Am I just being naive here? Are going to end up requiring all connected devices have licenses/permits?
Or just another day at the office, with russians in the woodwork?
With all these types of attacks surfacing, I question why we let production machines access the internet at all. I'm talking no email client, no browsers, no FTP or SSH, nothing. All ports to the internet are closed for business.
Instead, all users would have a Citrix or RDP app installed which provides the same apps, Outlook, Chrome, and other internet utilities. The virtual machine those apps are running on a different VLAN (or a physically separated connection), which only has access to the corporate network through ports that support the remote VM session, as well as a single DMZ'd file server.

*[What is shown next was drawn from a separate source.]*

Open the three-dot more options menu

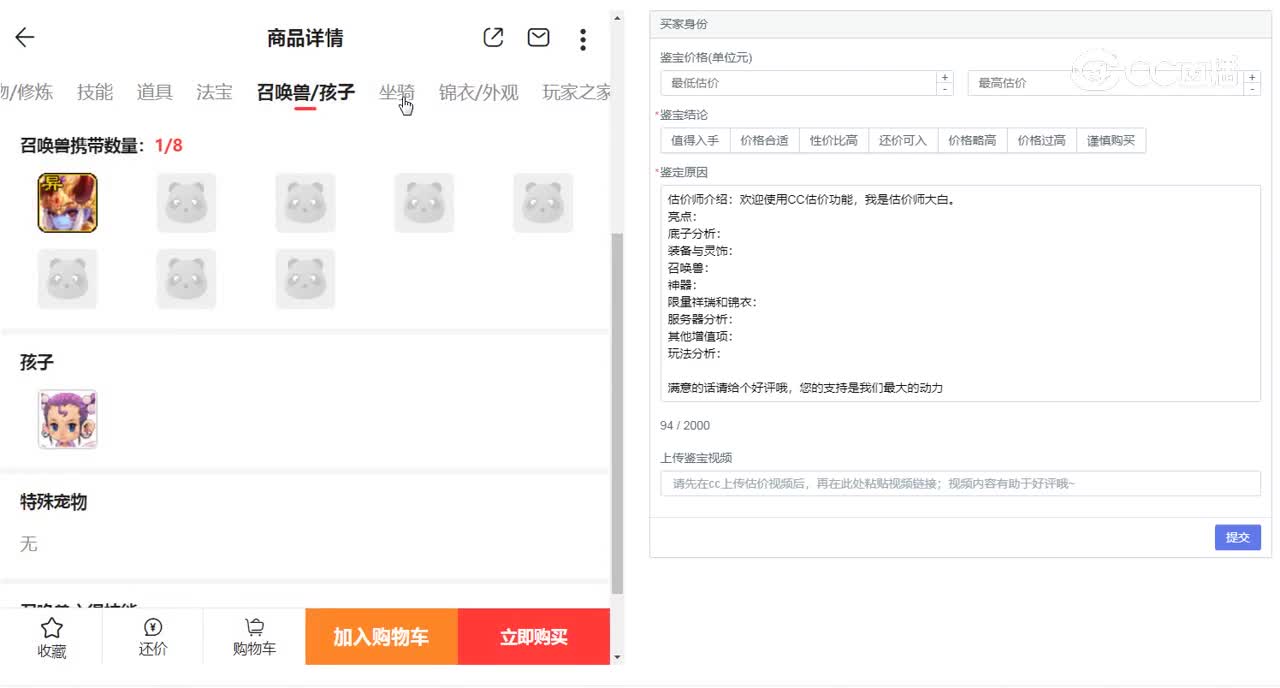click(583, 39)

Any file downloaded through the remote session would be saved to the DMZ, which is processing all files automatically, scanning for malware, objectional content, executable code, steganographically hidden content, etc. Once the file is marked as safe a process running on the corporate network grabs the files and moves them into the corporate network for access.
Likewise, a user who needs to send a file out would save the file to a "pick up" location on their corporate network, and the process would work in reverse. It would be scanned for objectional content, then pushed to the DMZ file pick-up location that the user could then send out by email or other processes.

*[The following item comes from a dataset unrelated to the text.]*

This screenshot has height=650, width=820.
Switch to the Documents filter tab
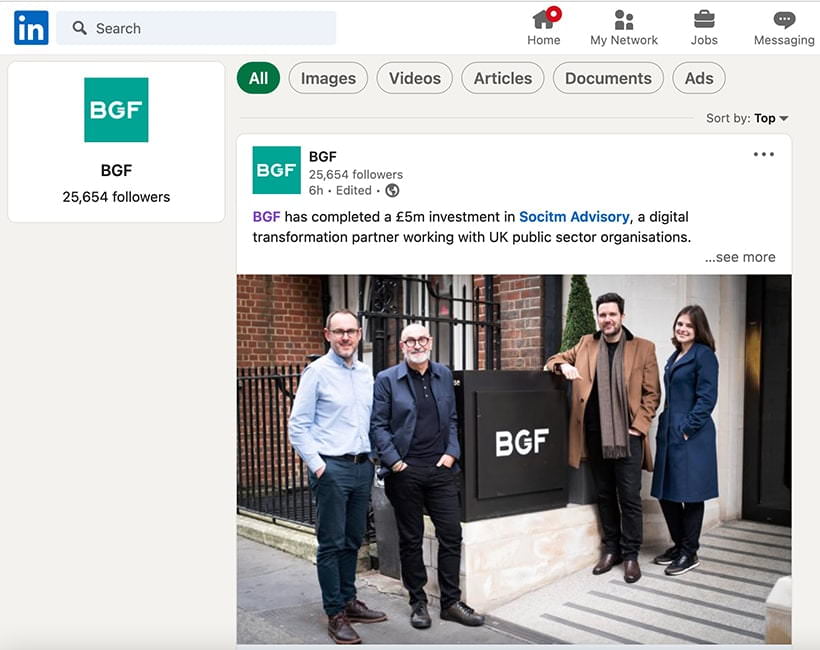[608, 77]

The wording was about ''cyber-attack'' which sets the tone ''Oh, unfortunate Deloitte'' - where as it should have been something like ''Deloitte is the latest incompetent company to spew client information over the Internet''.
It is about time that these crappy companies were called out for what they are. Oh: put the CEO's head on the block for this: make him pay for what this costs customers out of his own pocket - if it is paid for by Deloitte (or their insurers) then nothing will ever change.
I'm pretty sure the world would be a better place if the secret emails of Deloitte's "blue chip" clients were made public.
You are welcome on my lawn.
If you think that Arthur Anderson can't happen again, read about it in "The Smartest Guys in the Room: The Amazing Rise and Scandalous Fall of Enron".
Sophisticated, you're kidding, they logged in using an administration account that didn't use two-factor authentication.
Deloitte must be a great source of advice on security. "The hacker compromised the firm’s global email server through an “administrator’s account” that, in theory, gave them privileged, unrestricted “access to all areas”. The account required only a single password and did not have “two-step“ verification, sources said."
I'll bet this will be a treasure trove If the press or general public got a hold of these documents.
Perhaps some of this and the Equifax breach data can help open doors to more unauthorized access, making more data dumps possible... And then on and on and on until it's all out there.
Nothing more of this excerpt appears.